■ **DATA FOR PROCESSING**:
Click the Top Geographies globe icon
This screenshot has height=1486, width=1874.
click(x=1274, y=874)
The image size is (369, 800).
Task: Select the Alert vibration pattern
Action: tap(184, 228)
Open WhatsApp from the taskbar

==

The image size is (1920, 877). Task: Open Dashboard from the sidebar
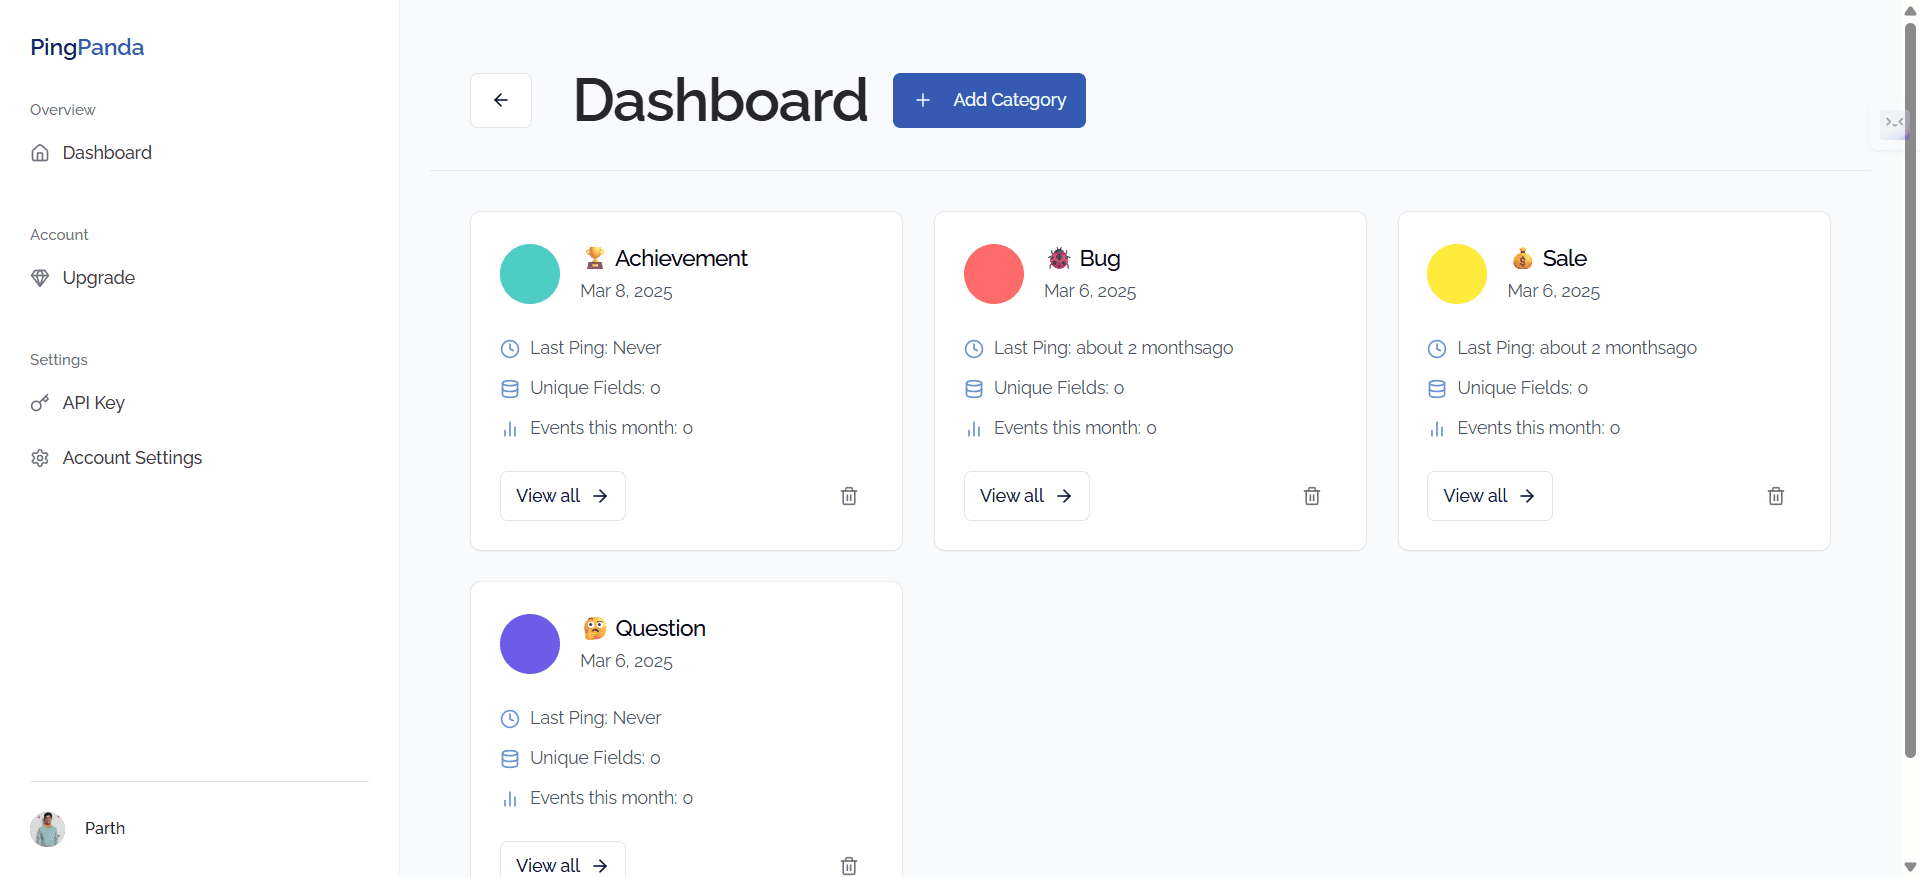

--

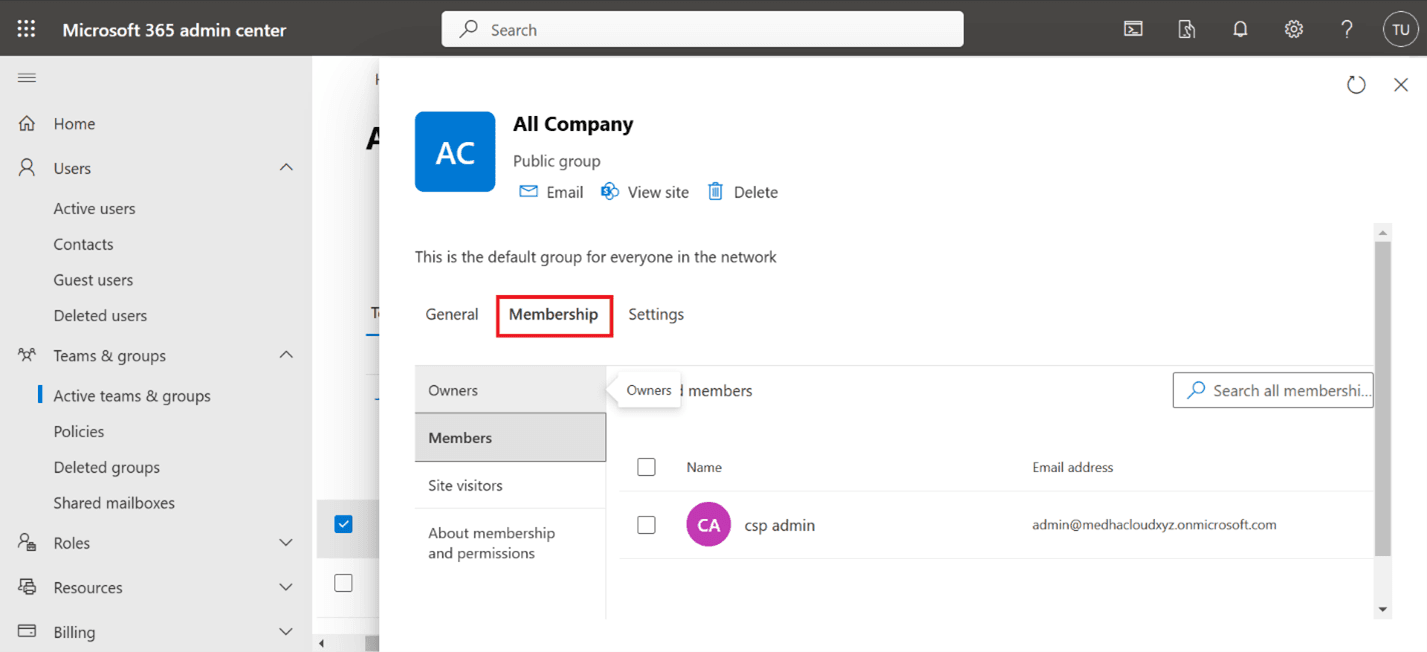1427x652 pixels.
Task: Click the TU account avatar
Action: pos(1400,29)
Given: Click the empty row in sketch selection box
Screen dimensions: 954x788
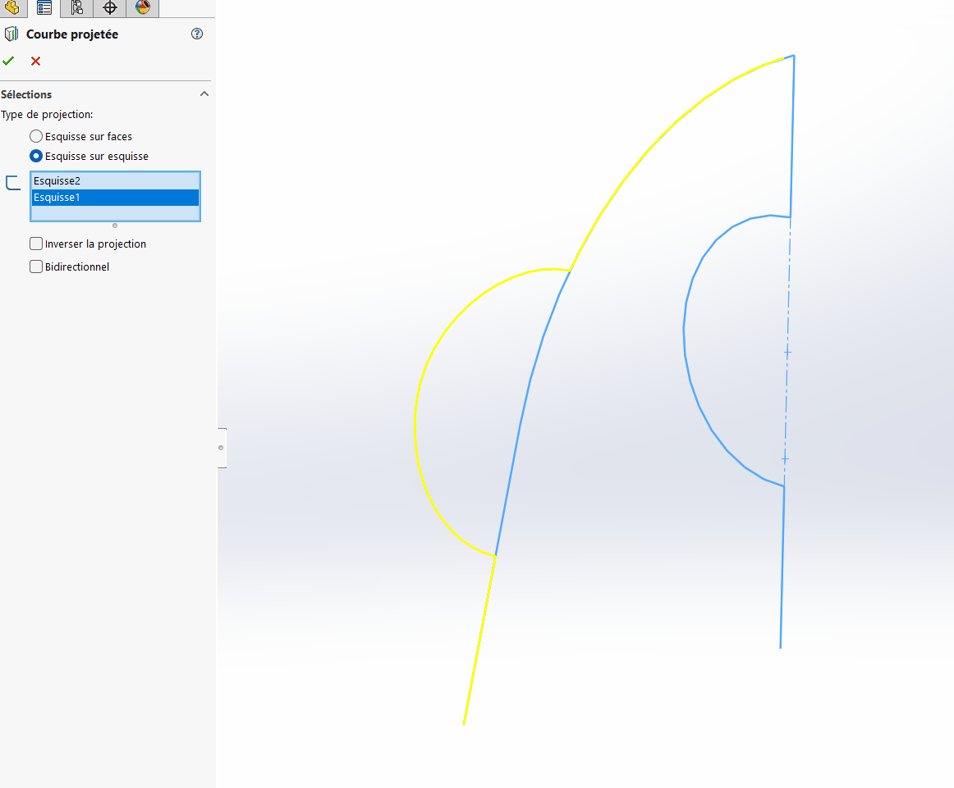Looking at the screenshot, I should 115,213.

■ **EXERCISE DETAILS**: In the lines of material starting with the one that contains "Click the Top Geographies globe icon" and going on through the one that contains "Open WhatsApp from the taskbar", change "globe icon" to "map icon". Write out those lines with everything else left as it is.

■ **ANSWER**:
Click the Top Geographies map icon
This screenshot has height=1486, width=1874.
click(x=1274, y=874)
The image size is (369, 800).
Task: Select the Alert vibration pattern
Action: tap(184, 228)
Open WhatsApp from the taskbar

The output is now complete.